-- Start Material for this exercise --

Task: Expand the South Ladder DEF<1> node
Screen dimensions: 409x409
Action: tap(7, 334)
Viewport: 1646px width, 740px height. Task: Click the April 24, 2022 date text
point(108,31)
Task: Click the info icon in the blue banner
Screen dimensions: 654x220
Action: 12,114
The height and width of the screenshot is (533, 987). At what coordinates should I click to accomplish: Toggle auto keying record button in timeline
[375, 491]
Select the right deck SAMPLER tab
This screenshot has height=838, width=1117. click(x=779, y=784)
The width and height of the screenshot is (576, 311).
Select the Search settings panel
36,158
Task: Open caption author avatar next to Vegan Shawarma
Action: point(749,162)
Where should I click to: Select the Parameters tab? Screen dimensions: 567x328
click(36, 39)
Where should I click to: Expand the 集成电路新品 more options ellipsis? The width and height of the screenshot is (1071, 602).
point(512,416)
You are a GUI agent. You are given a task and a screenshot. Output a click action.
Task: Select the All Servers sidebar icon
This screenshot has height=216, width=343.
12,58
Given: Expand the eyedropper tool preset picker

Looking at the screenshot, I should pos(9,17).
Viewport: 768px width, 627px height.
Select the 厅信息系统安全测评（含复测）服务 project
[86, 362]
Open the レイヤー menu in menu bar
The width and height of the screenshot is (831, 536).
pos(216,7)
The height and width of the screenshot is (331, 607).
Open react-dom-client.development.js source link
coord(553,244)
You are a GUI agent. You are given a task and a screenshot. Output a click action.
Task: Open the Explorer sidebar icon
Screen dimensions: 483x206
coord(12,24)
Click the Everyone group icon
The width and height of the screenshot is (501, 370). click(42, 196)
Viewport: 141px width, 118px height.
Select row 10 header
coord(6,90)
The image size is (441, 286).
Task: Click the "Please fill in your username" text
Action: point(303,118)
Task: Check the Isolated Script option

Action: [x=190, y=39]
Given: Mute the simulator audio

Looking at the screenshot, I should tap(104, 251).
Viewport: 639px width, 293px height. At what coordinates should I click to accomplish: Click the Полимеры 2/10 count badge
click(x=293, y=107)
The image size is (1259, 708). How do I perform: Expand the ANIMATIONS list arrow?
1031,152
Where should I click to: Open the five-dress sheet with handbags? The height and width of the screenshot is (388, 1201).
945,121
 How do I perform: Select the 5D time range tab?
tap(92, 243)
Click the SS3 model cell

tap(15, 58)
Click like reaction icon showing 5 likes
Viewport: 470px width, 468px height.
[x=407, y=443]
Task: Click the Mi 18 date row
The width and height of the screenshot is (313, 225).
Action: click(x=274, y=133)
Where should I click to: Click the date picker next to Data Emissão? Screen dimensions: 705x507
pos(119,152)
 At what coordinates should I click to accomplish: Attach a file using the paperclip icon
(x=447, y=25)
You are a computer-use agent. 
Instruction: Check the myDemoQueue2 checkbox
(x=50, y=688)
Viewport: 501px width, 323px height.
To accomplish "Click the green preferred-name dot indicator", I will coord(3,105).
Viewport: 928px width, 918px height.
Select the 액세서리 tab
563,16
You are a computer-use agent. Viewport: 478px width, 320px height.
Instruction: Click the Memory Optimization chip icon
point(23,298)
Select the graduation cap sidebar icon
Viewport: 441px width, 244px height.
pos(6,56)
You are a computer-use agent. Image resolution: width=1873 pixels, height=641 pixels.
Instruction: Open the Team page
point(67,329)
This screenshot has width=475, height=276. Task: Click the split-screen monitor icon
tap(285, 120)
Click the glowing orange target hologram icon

-- End Material for this exercise --

- **Instructions for the task**
Turn these lines into a Markdown table with the columns Row and Line, numbering each line in order and leaving out the blank lines.

- **Result below**
| Row | Line |
|---|---|
| 1 | Task: Expand the South Ladder DEF<1> node |
| 2 | Screen dimensions: 409x409 |
| 3 | Action: tap(7, 334) |
| 4 | Viewport: 1646px width, 740px height. Task: Click the April 24, 2022 date text |
| 5 | point(108,31) |
| 6 | Task: Click the info icon in the blue banner |
| 7 | Screen dimensions: 654x220 |
| 8 | Action: 12,114 |
| 9 | The height and width of the screenshot is (533, 987). At what coordinates should I click to accomplish: Toggle auto keying record button in timeline |
| 10 | [375, 491] |
| 11 | Select the right deck SAMPLER tab |
| 12 | This screenshot has height=838, width=1117. click(x=779, y=784) |
| 13 | The width and height of the screenshot is (576, 311). |
| 14 | Select the Search settings panel |
| 15 | 36,158 |
| 16 | Task: Open caption author avatar next to Vegan Shawarma |
| 17 | Action: point(749,162) |
| 18 | Where should I click to: Select the Parameters tab? Screen dimensions: 567x328 |
| 19 | click(36, 39) |
| 20 | Where should I click to: Expand the 集成电路新品 more options ellipsis? The width and height of the screenshot is (1071, 602). |
| 21 | point(512,416) |
| 22 | You are a GUI agent. You are given a task and a screenshot. Output a click action. |
| 23 | Task: Select the All Servers sidebar icon |
| 24 | This screenshot has height=216, width=343. |
| 25 | 12,58 |
| 26 | Given: Expand the eyedropper tool preset picker |
| 27 | Looking at the screenshot, I should pos(9,17). |
| 28 | Viewport: 768px width, 627px height. |
| 29 | Select the 厅信息系统安全测评（含复测）服务 project |
| 30 | [86, 362] |
| 31 | Open the レイヤー menu in menu bar |
| 32 | The width and height of the screenshot is (831, 536). |
| 33 | pos(216,7) |
| 34 | The height and width of the screenshot is (331, 607). |
| 35 | Open react-dom-client.development.js source link |
| 36 | coord(553,244) |
| 37 | You are a GUI agent. You are given a task and a screenshot. Output a click action. |
| 38 | Task: Open the Explorer sidebar icon |
| 39 | Screen dimensions: 483x206 |
| 40 | coord(12,24) |
| 41 | Click the Everyone group icon |
| 42 | The width and height of the screenshot is (501, 370). click(42, 196) |
| 43 | Viewport: 141px width, 118px height. |
| 44 | Select row 10 header |
| 45 | coord(6,90) |
| 46 | The image size is (441, 286). |
| 47 | Task: Click the "Please fill in your username" text |
| 48 | Action: point(303,118) |
| 49 | Task: Check the Isolated Script option |
| 50 | Action: [x=190, y=39] |
| 51 | Given: Mute the simulator audio |
| 52 | Looking at the screenshot, I should tap(104, 251). |
| 53 | Viewport: 639px width, 293px height. At what coordinates should I click to accomplish: Click the Полимеры 2/10 count badge |
| 54 | click(x=293, y=107) |
| 55 | The image size is (1259, 708). How do I perform: Expand the ANIMATIONS list arrow? |
| 56 | 1031,152 |
| 57 | Where should I click to: Open the five-dress sheet with handbags? The height and width of the screenshot is (388, 1201). |
| 58 | 945,121 |
| 59 |  How do I perform: Select the 5D time range tab? |
| 60 | tap(92, 243) |
| 61 | Click the SS3 model cell |
| 62 | tap(15, 58) |
| 63 | Click like reaction icon showing 5 likes |
| 64 | Viewport: 470px width, 468px height. |
| 65 | [x=407, y=443] |
| 66 | Task: Click the Mi 18 date row |
| 67 | The width and height of the screenshot is (313, 225). |
| 68 | Action: click(x=274, y=133) |
| 69 | Where should I click to: Click the date picker next to Data Emissão? Screen dimensions: 705x507 |
| 70 | pos(119,152) |
| 71 |  At what coordinates should I click to accomplish: Attach a file using the paperclip icon |
| 72 | (x=447, y=25) |
| 73 | You are a computer-use agent.  |
| 74 | Instruction: Check the myDemoQueue2 checkbox |
| 75 | (x=50, y=688) |
| 76 | Viewport: 501px width, 323px height. |
| 77 | To accomplish "Click the green preferred-name dot indicator", I will coord(3,105). |
| 78 | Viewport: 928px width, 918px height. |
| 79 | Select the 액세서리 tab |
| 80 | 563,16 |
| 81 | You are a computer-use agent. Viewport: 478px width, 320px height. |
| 82 | Instruction: Click the Memory Optimization chip icon |
| 83 | point(23,298) |
| 84 | Select the graduation cap sidebar icon |
| 85 | Viewport: 441px width, 244px height. |
| 86 | pos(6,56) |
| 87 | You are a computer-use agent. Image resolution: width=1873 pixels, height=641 pixels. |
| 88 | Instruction: Open the Team page |
| 89 | point(67,329) |
| 90 | This screenshot has width=475, height=276. Task: Click the split-screen monitor icon |
| 91 | tap(285, 120) |
| 92 | Click the glowing orange target hologram icon |